This year we are working to integrate the Wildland Fire Leadership Levels with the reading list. Each book will be associated with the leadership level that would most benefit from the information and topics in the book. However, this shouldn’t limit the reader’s choice of books, as all of the books on the list can be useful at all levels of leadership. Some might be more relevant and applicable at the identified leadership level.

Self-development is an important part of being a leader, and reading and reflection are valuable tools in the kit that can help you improve your leadership skills. Leadership skills need to be continuously learned, refined, and practiced, and there is a mental component as well as a physical component. Reading and reflection are two of the ways we can work on the mental aspect of leadership and get better at implementing the physical aspects of being a good leader.

Many local libraries offer digital access to digital books and audio books to their members. There are also many options for purchasing the books in hard copy or digital format.

Local units are encouraged to solicit ideas from local personnel about implementing the Professional Reading Program. A professional reading program can be developed on your local unit in a few easy steps that require very little effort or expense.

Start a Library

Start by establishing a central book cache or library in your break room or training room. Designate a bookcase specifically for leadership. For several hundred dollars, a fire organization can put together a good library from the titles listed in this reference. There are many possible avenues for the acquisition of books. You can ask the region/district/department to purchase them or apply for continuing education grants. You can solicit books from the local community or contact service groups for assistance through monetary or book donations. You can also check local or online used bookstores for books or books on tape.

Promote the Program

Promoting the reading program is an ongoing endeavor and can be done in many ways. Here are a few suggestions:

  • Give books from the reading list as awards and appreciations.
  • Buy enough copies of one of the books for your whole crew or fire organization to read. Consider assigning your crew or staff to read one of the books and discuss its salient points at a crew meeting, training day, or safety session.
  • Have topic discussions about books from the reading list. This will allow one person to relate the main topics and points of a book to a group or allow a group to compare their ideas about a single book.

● Records:

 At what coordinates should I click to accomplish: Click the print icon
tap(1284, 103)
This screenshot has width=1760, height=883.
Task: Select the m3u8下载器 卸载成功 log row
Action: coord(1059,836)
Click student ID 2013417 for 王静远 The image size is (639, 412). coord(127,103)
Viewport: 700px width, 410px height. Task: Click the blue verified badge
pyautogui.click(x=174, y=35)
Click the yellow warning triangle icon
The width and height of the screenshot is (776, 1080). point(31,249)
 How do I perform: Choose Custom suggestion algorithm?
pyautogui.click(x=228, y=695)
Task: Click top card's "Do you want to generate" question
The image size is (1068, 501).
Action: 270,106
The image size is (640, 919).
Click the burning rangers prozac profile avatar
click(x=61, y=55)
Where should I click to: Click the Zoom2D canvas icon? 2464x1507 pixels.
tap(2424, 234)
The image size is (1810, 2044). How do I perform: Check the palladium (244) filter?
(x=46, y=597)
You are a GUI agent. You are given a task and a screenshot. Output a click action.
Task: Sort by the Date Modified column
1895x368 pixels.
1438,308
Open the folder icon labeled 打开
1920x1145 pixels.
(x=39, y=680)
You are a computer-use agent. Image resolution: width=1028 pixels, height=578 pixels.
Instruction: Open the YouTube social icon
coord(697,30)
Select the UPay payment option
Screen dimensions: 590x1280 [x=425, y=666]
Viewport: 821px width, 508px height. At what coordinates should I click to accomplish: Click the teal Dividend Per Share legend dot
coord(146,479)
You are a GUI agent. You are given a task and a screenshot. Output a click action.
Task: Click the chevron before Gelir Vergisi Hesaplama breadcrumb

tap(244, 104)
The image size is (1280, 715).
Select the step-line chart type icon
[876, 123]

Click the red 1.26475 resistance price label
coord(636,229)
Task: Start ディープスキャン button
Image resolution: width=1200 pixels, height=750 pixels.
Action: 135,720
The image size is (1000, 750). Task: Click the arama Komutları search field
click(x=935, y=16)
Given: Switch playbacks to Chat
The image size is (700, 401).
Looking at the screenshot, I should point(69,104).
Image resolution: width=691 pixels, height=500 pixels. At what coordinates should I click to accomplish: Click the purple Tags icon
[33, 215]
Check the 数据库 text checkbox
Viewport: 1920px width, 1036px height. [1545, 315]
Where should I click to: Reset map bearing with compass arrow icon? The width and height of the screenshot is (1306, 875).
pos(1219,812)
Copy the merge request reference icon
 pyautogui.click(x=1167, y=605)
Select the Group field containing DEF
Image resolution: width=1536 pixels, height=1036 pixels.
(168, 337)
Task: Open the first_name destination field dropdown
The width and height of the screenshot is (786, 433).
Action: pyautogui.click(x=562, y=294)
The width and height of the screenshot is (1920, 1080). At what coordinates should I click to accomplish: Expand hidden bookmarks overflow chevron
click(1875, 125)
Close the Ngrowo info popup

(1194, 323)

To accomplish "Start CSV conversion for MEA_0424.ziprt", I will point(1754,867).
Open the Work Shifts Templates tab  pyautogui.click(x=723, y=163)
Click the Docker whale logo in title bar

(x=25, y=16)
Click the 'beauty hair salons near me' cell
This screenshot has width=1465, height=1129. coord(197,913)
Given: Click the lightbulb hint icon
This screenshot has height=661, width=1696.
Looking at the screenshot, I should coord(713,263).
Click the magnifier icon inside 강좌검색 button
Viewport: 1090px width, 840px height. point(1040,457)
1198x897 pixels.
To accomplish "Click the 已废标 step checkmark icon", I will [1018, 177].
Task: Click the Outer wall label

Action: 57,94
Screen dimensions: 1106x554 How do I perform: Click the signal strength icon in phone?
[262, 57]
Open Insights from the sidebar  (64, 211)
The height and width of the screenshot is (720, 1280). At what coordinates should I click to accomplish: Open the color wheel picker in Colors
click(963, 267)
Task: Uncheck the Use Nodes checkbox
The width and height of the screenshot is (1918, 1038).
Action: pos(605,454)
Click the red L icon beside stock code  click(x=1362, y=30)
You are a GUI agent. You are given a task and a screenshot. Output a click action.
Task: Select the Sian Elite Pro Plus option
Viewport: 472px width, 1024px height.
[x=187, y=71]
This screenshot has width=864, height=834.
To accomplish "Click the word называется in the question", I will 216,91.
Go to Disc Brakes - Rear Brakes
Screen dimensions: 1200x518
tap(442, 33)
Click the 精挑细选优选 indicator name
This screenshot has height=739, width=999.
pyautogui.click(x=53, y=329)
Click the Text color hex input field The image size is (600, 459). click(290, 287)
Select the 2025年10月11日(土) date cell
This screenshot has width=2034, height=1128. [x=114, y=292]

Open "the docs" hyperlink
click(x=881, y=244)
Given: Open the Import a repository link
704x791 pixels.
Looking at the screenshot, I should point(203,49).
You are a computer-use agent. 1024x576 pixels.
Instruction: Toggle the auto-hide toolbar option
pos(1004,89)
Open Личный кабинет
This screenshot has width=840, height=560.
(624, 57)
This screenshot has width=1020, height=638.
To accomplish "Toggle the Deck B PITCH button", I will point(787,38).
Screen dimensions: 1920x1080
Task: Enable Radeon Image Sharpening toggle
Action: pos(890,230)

● Complete the following:
a – Translate this sentence from the passage on the professional reading program into Spanish: "Many local libraries offer digital access to digital books and audio books to their members."
b – In the passage on the professional reading program, how much money does a fire organization need to put together a good library from the listed titles?

● Written answers:
a – Muchas bibliotecas locales ofrecen a sus miembros acceso digital a libros digitales y audiolibros.

b – Several hundred dollars.